There is evidence that a patient's cancer response to treatment can be influenced by the cancer genome. Single gene mutations are increasingly being adopted as clinical biomarkers for the optimal application of cancer therapeutics. There is a need to develop biomarkers to optimise drug development and clinical use. Biomarkers are being used in the decision-making process in discovery stages and in assessing the performance of drugs in clinical studies.52 Prognostic biomarkers are those that determine patient selection for treatment based on an estimation of the natural history of disease. Predictive biomarkers are single mutations that can be used to provide estimations of the probability of response to a particular treatment. An example of the use of drugs selectively to target the protein product of the BCR-ABL translocation in chronic myeloid leukaemia (CML) has revolutionised the treatment of this disease, with five-year survival rates of 90% in treated patients.53 The NCI60 cell line panel and associated drug screens pioneered the approach of using cancer cell lines to link drug sensitivity with genotype data.54,55 Cancer cell lines have subsequently been used to identify rare drug-sensitising genotypes, including mutant EGFR, BRAF and the EML4-ALK translocation, which are highly predictive of clinical responses.56-58

The Genomics of Drug Sensitivity in Cancer (GDSC) database59 is the largest public resource for information on drug sensitivity in cancer cells and molecular markers of drug response. GDSC currently contains drug sensitivity data for almost 75 000 experiments, describing responses to 138 anticancer drugs across almost 700 cancer cell lines. GDSC provides a unique resource incorporating large drug sensitivity and genomic data sets to facilitate the discovery of new therapeutic biomarkers for cancer therapies.60

There are currently few specific genetic lesions in sarcoma that are direct targets of any therapy. The exception among sarcomas is GIST, in which the KIT kinase inhibitor imatinib achieves a partial response or stable disease in approximately 80% of patients with advanced or metastatic GIST, often within days, with some patients now on therapy for ten years.61 Functional studies of sarcoma to find targets for therapy are limited by two factors. The first is that only limited numbers of human sarcoma cell lines exist, partly because of the rarity of certain diagnoses and the resulting scarcity of samples. Secondly for each of the subtypes with complex genomes, multiple cell lines are needed to represent the diversity of genetic alterations within that subtype. The challenge for sarcoma biologists, oncologists and surgeons is to continue to push basic science forward and clinical studies, which will allow the novel technologies of genomics, to be applied to the sarcoma population.

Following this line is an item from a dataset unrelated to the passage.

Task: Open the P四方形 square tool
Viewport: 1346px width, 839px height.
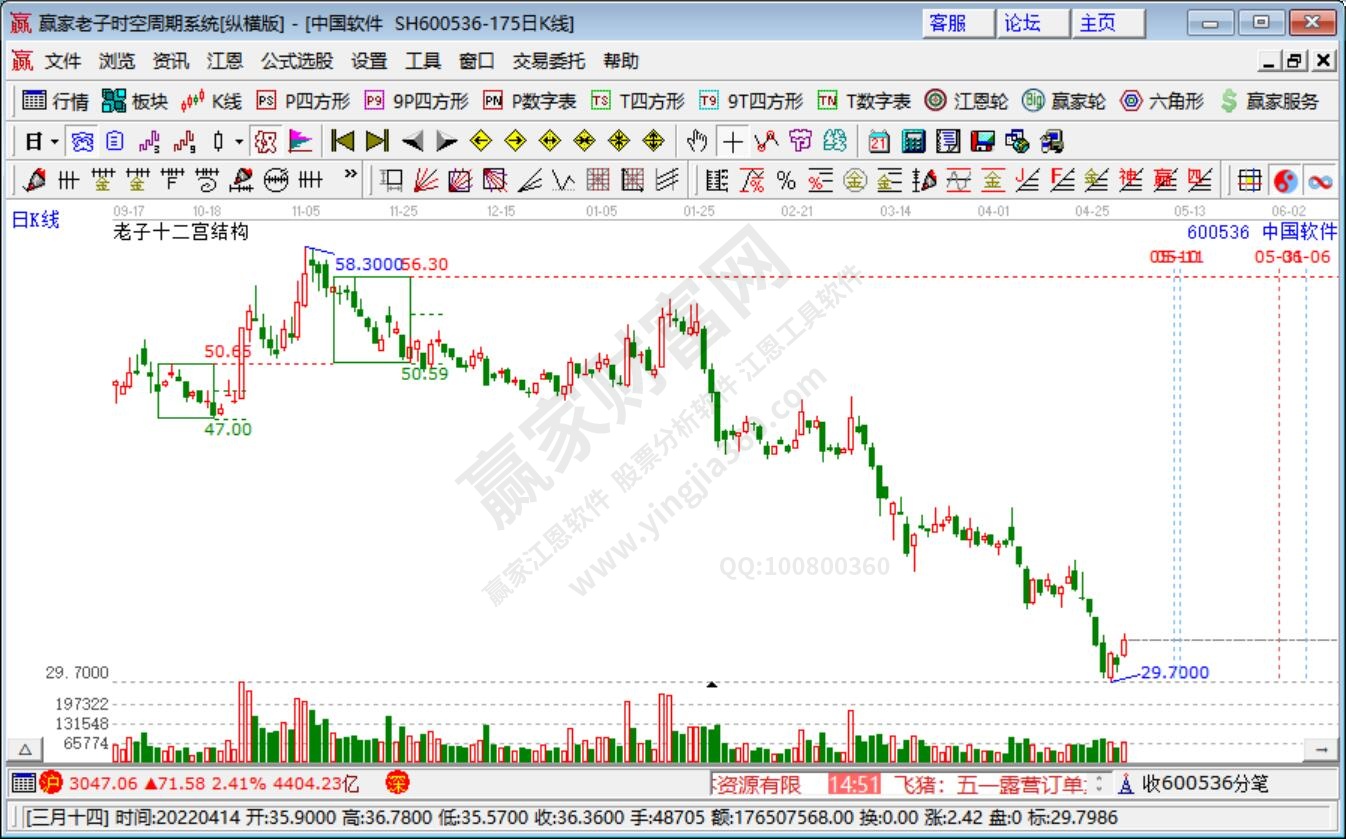Action: click(x=304, y=101)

Several studies have used cancer cell lines to link pharmacological data with genomic information, and have also helped define therapeutic biomarkers.53,58,62 Cancer cell line drug sensitivity data are generated by the Cancer Genome Project at the Wellcome Trust Sanger Institute (WTSI) and the Center for Molecular Therapeutics at Massachusetts General Hospital.60 Other gene libraries such as Cancer Cell Line Encyclopedia63and Sanger Cancer Cell Line Project64 are aiming to characterise large numbers of human cancer cell lines genetically and screen these against a range of anticancer therapies to correlate drug sensitivity with genetic markers.

Conclusion

New efficient methods of whole human genome analysis and comparative screening provide unparalleled potential to progress our understanding and treatment of cancer. We have a responsibility to manage the science, ethics and access new treatments that this technology will provide.